* TRABAJO REQUERIDO *
a) En el fragmento sobre los mitos nazis en la Antártida, ¿qué diámetro máximo se atribuye a los Discos Bellonzo-Schriever-Miethe?
b) Retoma el fragmento sobre los mitos nazis en la Antártida a partir de su última oración.

* FRAGMENTO DEL TEXTO *

↓

Nazis y reptiles parecen tener una base cómoda. Ya en 1952, un pasquín notable llamado The Plain Truth informaba que la base se había empezado a construir en 1940, en o al lado del sector argentino. Los nazis llevaron “masas de tractores, aviones, trineos, planeadores y todo tipo de maquinaria y materiales”, y ahuecaron una montaña. Para cuando terminó la guerra y Hitler “fingió su suicidio”, el lugar era “la Shangri-la del führer”. Más o menos la misma idea es repetida en revistas francesas como Bonjour y Police Gazette, hasta en el diario Le Monde, y en cables de la agencia France Presse, agregando detalles probatorios como que en 1940 los nazis trabajaban “en la construcción de edificios que soportaran temperaturas de 60 grados bajo cero”.
¿Y los platos voladores nazis? Además de los que puedan haber aportado los reptiloides, parece que los nazis tenían los suyos. En Internet flotan todavía las fantasías paranoides sobre lo que encontraron los aliados en los laboratorios industriales de la Alemania ocupada. Por haber inventado el misil –las famosas V1 y V2 que incendiaron buena parte de Londres– los nazis “naturalmente” tenían proyectada una estación espacial. Reportes “serios” detallan que los norteamericanos se llevaron “decenas” de prototipos de platos voladores alemanes y que “la evidencia muestra que todos los científicos especializados en aviones y platos voladores que no fueron capturados partieron a América del Sur y la Antártida”. Allí también fueron a parar los Discos Bellonzo-Schriever-Miethe, platos voladores de hasta 70 metros de diámetro que “entraron en producción hacia 1940 y que para 1945 alcanzaban velocidades de 4500 kilómetros por hora”. ¿Cómo es que no capturaron alguno? Simple: con esa supervelocidad, se escaparon a la base antártica con gran facilidad. Lo que nadie explica es por qué Hitler no usó un arma tan maravillosa para ganar la guerra y listo.

↑

* DATOS DISPONIBLES *
↓

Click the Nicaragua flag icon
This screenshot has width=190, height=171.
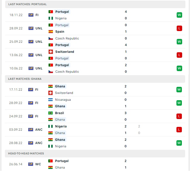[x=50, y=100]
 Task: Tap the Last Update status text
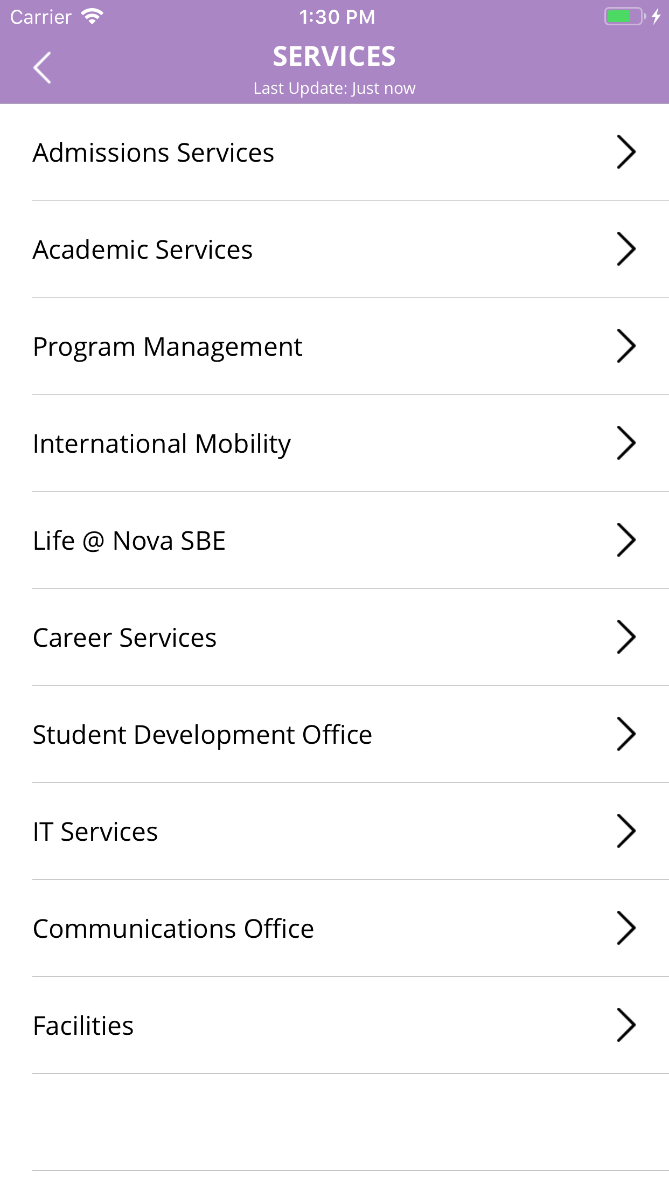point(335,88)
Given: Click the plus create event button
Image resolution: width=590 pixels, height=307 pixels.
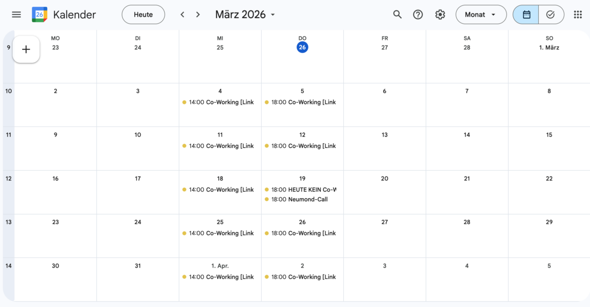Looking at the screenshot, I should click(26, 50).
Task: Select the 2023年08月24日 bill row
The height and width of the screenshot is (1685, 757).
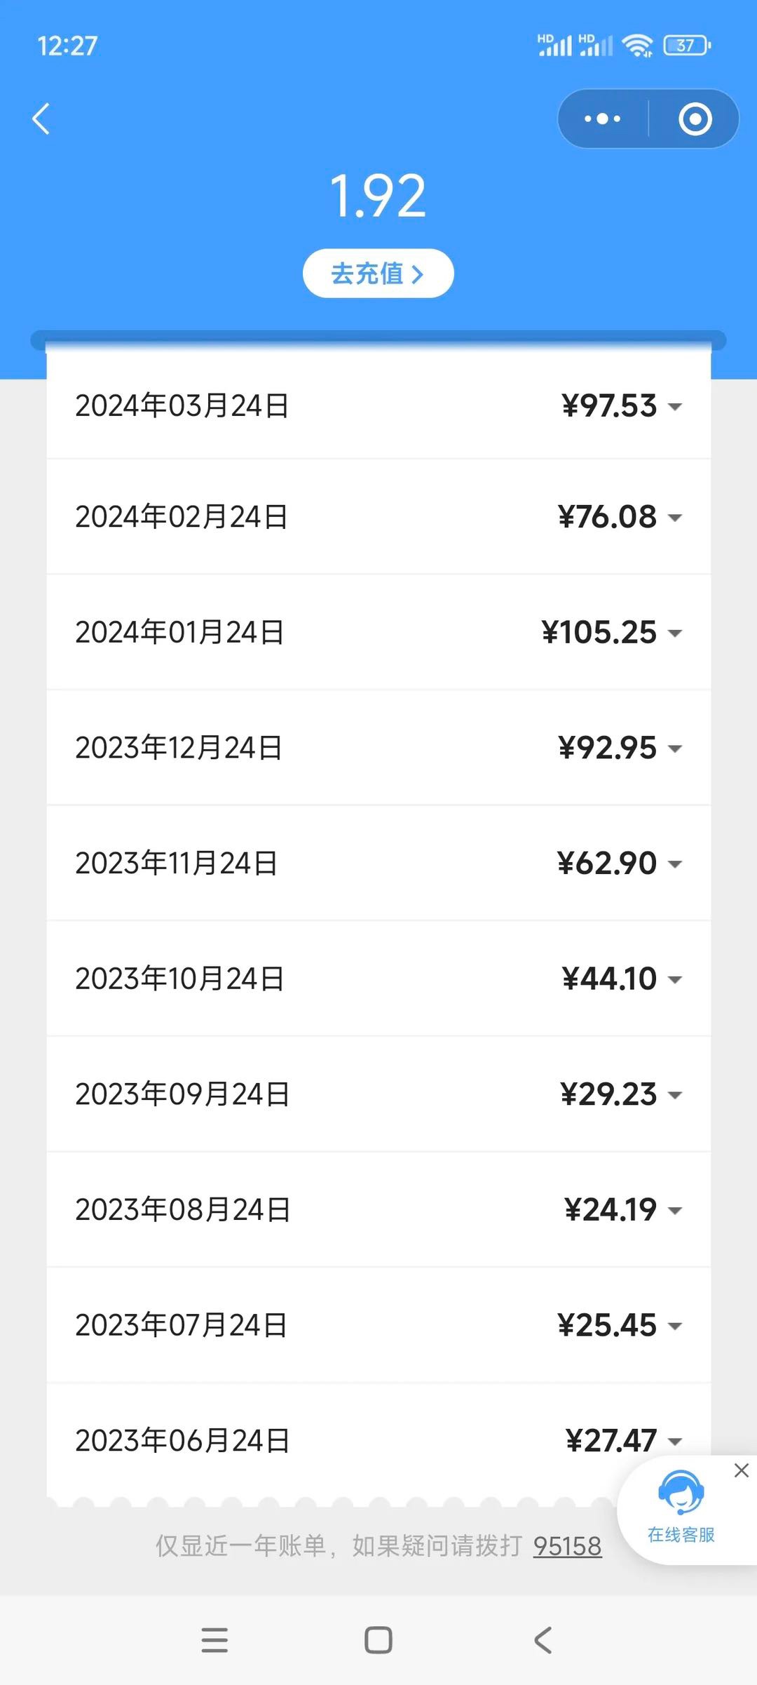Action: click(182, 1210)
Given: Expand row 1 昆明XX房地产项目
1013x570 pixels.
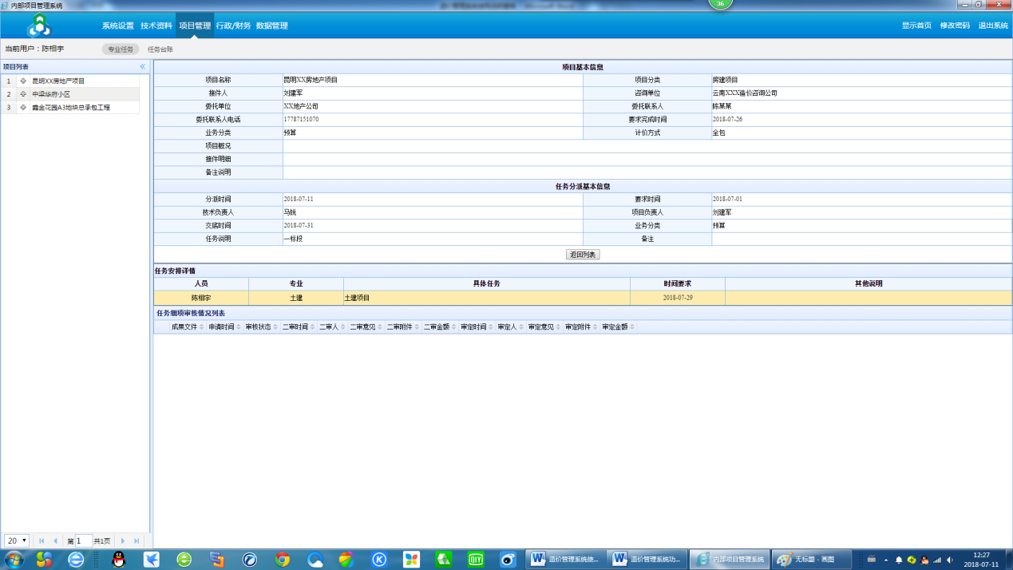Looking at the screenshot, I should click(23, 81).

↑
↓

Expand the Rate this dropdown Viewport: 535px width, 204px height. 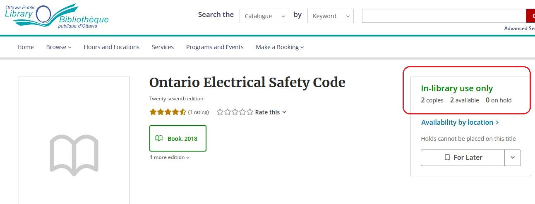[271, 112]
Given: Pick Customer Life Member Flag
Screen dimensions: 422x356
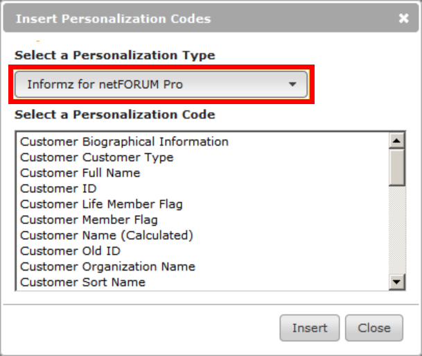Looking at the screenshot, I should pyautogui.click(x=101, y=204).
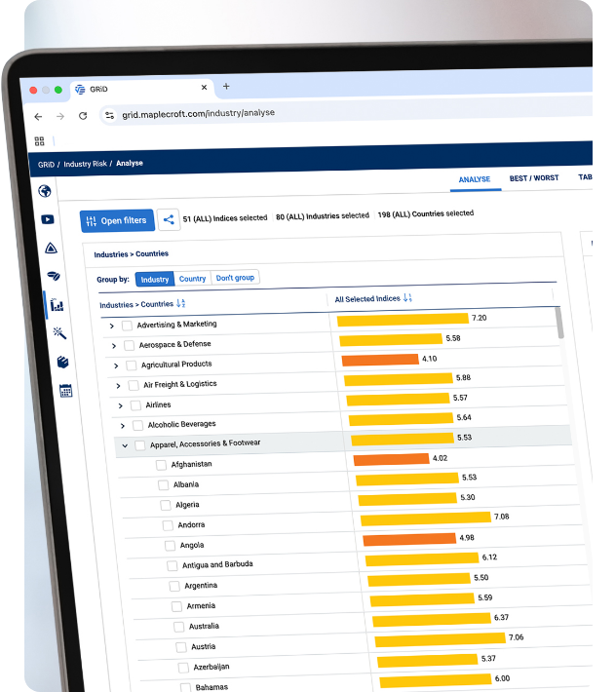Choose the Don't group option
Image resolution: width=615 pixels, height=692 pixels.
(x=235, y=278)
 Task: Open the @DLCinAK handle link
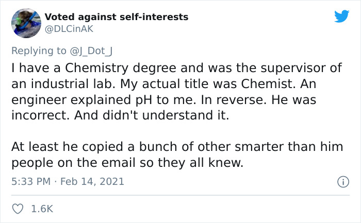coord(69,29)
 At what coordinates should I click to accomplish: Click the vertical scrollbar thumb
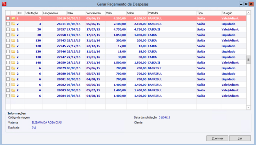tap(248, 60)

↑
↓

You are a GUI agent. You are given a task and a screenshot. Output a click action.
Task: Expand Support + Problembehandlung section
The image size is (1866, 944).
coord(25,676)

↑

* RESPUESTAS POR ÍTEM *
a) Hasta 70 metros.

b)
La montaña ahuecada de los nazis tiene una sucursal subterránea en las Georgias del Sur. Según los “investigadores”, la lucha por mantenerla en secreto fue la verdadera causa de la guerra de Malvinas. El truculento torturador Alfredo Astiz, al mando de las tropas argentinas que tomaron el lugar, habría sido entonces enviado por los alemanes, “que controlan desde la Antártida vastas extensiones de Argentina”, para sacarse a los ingleses de encima. Los “investigadores” norteamericanos –en especial uno muy insistente y prolífico que firma “Branton”– muestran como prueba las memorias de Alexander Haig, negociador de Reagan que buscó parar la guerra. Haig escribió que el detonador fue un desembarco de argentinosciviles en las Georgias, una posesión británica “a unos grados del círculo antártico”. Agrega Branton: “¡¡¡Apuesto a que ustedes pensaron que la guerra de las Malvinas fue por la posesión de las Malvinas!!!”.
Otros “expertos” agregan detalles fatigosos. El físico búlgaro Vladimir Terzizki dice que los alemanes tenían 50 modelos de platos voladores en operaciones, construían cohetes que iban a la luna con más carga que las Apolo, y habían inventado el “jet de pulsión”. Los norteamericanos tienen pedazos de esta tecnología, ahora antártica, que guardan en un ya famoso hangar de una ya famosa base aérea llamada Roswell.
Con tanta tecnología por todos lados, no extraña que los extraterrestres hayan aportado algo más “soft” a sus socios nazis. Según “anónimo”, una fuente supersecreta que jura haber trabajado en la inteligencia naval norteamericana y es citada con devoción, Hitler no sólo vivió en la Antártida sino que sigue viviendo, genéticamente alterado por sus socios reptílicos de las Pléyades. Su principal actividad es pintar a la acuarela el paisaje blanco y falsificar dólares para financiar su Reich.